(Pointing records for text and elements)
------------------------------

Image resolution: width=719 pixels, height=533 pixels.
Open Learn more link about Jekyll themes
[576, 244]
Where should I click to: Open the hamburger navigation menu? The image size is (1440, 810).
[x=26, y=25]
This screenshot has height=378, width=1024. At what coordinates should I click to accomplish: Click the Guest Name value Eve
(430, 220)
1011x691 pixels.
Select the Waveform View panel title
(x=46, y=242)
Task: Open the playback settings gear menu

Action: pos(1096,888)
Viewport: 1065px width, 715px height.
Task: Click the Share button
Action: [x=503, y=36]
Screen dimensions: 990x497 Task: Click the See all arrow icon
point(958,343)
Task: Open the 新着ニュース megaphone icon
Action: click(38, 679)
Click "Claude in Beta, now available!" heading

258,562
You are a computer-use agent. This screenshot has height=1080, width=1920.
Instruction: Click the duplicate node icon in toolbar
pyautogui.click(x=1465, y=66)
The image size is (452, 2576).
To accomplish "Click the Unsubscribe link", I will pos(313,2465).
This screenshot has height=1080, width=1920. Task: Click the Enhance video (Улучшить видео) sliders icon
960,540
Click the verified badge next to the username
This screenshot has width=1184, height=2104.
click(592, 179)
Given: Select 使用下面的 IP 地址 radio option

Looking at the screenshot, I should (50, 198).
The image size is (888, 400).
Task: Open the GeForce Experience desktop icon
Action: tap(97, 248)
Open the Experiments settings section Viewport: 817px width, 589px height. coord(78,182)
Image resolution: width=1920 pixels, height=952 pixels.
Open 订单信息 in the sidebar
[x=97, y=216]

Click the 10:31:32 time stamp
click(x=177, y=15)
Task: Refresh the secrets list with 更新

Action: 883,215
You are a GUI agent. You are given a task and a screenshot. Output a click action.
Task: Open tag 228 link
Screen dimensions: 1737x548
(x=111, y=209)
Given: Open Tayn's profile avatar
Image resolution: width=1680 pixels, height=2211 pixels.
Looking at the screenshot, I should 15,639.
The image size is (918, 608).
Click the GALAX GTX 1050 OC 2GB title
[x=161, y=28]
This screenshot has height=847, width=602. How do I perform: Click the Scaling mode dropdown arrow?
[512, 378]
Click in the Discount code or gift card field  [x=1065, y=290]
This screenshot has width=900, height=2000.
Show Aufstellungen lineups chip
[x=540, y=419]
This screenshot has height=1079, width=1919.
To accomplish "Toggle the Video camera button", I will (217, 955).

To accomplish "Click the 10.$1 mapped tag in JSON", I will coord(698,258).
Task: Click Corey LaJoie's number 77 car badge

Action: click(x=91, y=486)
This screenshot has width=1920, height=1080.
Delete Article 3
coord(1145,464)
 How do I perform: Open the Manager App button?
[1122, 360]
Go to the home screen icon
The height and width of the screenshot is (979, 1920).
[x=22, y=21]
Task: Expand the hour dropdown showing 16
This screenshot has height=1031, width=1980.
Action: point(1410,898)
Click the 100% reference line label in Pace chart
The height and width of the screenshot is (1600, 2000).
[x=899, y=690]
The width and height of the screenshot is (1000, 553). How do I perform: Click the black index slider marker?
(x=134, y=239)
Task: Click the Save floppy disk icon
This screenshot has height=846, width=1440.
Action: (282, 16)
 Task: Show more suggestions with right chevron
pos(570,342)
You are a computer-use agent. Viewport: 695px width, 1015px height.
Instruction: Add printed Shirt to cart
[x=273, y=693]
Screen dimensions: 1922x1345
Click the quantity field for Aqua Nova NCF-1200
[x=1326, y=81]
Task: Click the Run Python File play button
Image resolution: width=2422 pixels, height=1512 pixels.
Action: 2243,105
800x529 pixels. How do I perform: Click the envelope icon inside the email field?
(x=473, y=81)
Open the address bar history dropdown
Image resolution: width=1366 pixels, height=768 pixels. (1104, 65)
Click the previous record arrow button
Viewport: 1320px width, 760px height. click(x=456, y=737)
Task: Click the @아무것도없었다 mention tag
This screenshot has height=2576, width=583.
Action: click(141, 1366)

------------------------------

Reproduce the listing above verbatim, everything from the line containing "1011x691 pixels." down to the line containing "[x=540, y=419]", with both of those lines included.

1011x691 pixels.
Select the Waveform View panel title
(x=46, y=242)
Task: Open the playback settings gear menu

Action: pos(1096,888)
Viewport: 1065px width, 715px height.
Task: Click the Share button
Action: [x=503, y=36]
Screen dimensions: 990x497 Task: Click the See all arrow icon
point(958,343)
Task: Open the 新着ニュース megaphone icon
Action: click(38, 679)
Click "Claude in Beta, now available!" heading

258,562
You are a computer-use agent. This screenshot has height=1080, width=1920.
Instruction: Click the duplicate node icon in toolbar
pyautogui.click(x=1465, y=66)
The image size is (452, 2576).
To accomplish "Click the Unsubscribe link", I will pos(313,2465).
This screenshot has height=1080, width=1920. Task: Click the Enhance video (Улучшить видео) sliders icon
960,540
Click the verified badge next to the username
This screenshot has width=1184, height=2104.
click(592, 179)
Given: Select 使用下面的 IP 地址 radio option

Looking at the screenshot, I should (50, 198).
The image size is (888, 400).
Task: Open the GeForce Experience desktop icon
Action: tap(97, 248)
Open the Experiments settings section Viewport: 817px width, 589px height. coord(78,182)
Image resolution: width=1920 pixels, height=952 pixels.
Open 订单信息 in the sidebar
[x=97, y=216]

Click the 10:31:32 time stamp
click(x=177, y=15)
Task: Refresh the secrets list with 更新

Action: 883,215
You are a GUI agent. You are given a task and a screenshot. Output a click action.
Task: Open tag 228 link
Screen dimensions: 1737x548
(x=111, y=209)
Given: Open Tayn's profile avatar
Image resolution: width=1680 pixels, height=2211 pixels.
Looking at the screenshot, I should 15,639.
The image size is (918, 608).
Click the GALAX GTX 1050 OC 2GB title
[x=161, y=28]
This screenshot has height=847, width=602. How do I perform: Click the Scaling mode dropdown arrow?
[512, 378]
Click in the Discount code or gift card field  [x=1065, y=290]
This screenshot has width=900, height=2000.
Show Aufstellungen lineups chip
[x=540, y=419]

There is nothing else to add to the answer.